El manejo de los residuos peligrosos en México se encuentra regulado por la legislación ambiental vigente, principalmente a través de la NOM-052-SEMARNAT-2005 y la Ley General para la Prevención y Gestión Integral de los Residuos (LGPGIR), las cuales establecen los criterios para su identificación, clasificación y control. Los residuos peligrosos se clasifican de acuerdo a su origen, características de peligrosidad, como corrosividad, reactividad, explosividad, toxicidad, inflamabilidad y riesgo biológico-infeccioso, lo cual permite asignarles un Código de Peligrosidad de los Residuos (CPR).
De acuerdo con la LGPGIR, están obligados a gestionar su registro como generadores de residuos peligrosos los grandes, pequeños y microgeneradores.

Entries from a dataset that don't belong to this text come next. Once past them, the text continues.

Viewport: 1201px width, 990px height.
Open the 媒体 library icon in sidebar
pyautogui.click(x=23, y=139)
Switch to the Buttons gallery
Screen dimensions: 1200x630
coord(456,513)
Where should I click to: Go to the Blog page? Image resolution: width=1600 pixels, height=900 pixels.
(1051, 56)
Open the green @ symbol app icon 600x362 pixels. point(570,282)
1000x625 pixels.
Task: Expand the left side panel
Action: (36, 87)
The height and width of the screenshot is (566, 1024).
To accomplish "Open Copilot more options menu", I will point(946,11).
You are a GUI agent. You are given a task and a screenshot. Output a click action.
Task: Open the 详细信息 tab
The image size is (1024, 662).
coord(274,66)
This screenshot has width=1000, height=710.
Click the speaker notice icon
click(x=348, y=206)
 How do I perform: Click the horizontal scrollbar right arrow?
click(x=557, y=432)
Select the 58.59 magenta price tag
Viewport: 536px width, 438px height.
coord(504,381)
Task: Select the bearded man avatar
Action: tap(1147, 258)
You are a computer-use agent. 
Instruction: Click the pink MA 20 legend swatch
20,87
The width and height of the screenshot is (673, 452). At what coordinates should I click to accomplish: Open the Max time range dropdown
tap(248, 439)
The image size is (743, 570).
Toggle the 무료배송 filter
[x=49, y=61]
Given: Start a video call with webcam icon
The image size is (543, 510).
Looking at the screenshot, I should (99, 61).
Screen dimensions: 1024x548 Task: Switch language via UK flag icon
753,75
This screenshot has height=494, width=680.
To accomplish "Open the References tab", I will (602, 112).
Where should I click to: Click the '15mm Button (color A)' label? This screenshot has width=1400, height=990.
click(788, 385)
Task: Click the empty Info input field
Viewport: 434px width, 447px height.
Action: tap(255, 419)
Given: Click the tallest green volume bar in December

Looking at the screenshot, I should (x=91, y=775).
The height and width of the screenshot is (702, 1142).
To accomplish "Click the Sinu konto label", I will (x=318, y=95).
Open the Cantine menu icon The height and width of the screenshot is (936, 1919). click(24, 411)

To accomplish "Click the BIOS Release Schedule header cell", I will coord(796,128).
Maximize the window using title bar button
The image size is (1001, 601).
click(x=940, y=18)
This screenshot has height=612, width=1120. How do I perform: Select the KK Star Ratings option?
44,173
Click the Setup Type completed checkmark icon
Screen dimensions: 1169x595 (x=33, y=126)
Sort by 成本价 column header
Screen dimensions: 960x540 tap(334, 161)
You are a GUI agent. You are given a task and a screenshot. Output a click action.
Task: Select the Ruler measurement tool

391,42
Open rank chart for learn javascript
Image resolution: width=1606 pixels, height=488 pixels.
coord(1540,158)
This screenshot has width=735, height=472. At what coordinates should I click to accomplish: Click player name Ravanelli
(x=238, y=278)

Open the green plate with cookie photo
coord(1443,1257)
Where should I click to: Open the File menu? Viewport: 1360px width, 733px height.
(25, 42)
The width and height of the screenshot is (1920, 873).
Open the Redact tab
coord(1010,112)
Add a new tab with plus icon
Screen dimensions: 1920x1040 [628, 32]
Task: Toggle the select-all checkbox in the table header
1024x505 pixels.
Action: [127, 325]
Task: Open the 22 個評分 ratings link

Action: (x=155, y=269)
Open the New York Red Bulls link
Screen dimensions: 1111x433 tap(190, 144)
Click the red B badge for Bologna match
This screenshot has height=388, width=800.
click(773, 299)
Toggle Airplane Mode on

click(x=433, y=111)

El artículo 46 establece las obligaciones de los grandes generadores; el artículo 47 señala que los pequeños generadores deben registrarse ante la autoridad ambiental; y el artículo 48 contempla a los microgeneradores, quienes también deben cumplir con disposiciones específicas según la cantidad de residuos que produzcan. Este registro es fundamental para asegurar un control adecuado desde la generación hasta la disposición final de los residuos. Dentro del registro, en ciertos casos se debe indicar el Número CAS (Chemical Abstracts Service), el cual identifica químicamente a las sustancias peligrosas conforme a los listados 3 y 4 de la NOM-052-SEMARNAT-2005. Cuando un residuo no se encuentre listado en dicha norma, este dato debe omitirse. En caso de mezclas de residuos tóxicos agudos con tóxicos crónicos, el uso del número CAS del residuo de mayor volumen es opcional.
La gestión de residuos peligrosos comprende su correcto envasado, etiquetado, almacenamiento temporal y tratamiento. Los envases deben ser adecuados al tipo de residuo, estar debidamente identificados y almacenarse en áreas diseñadas para prevenir derrames, fugas o incendios.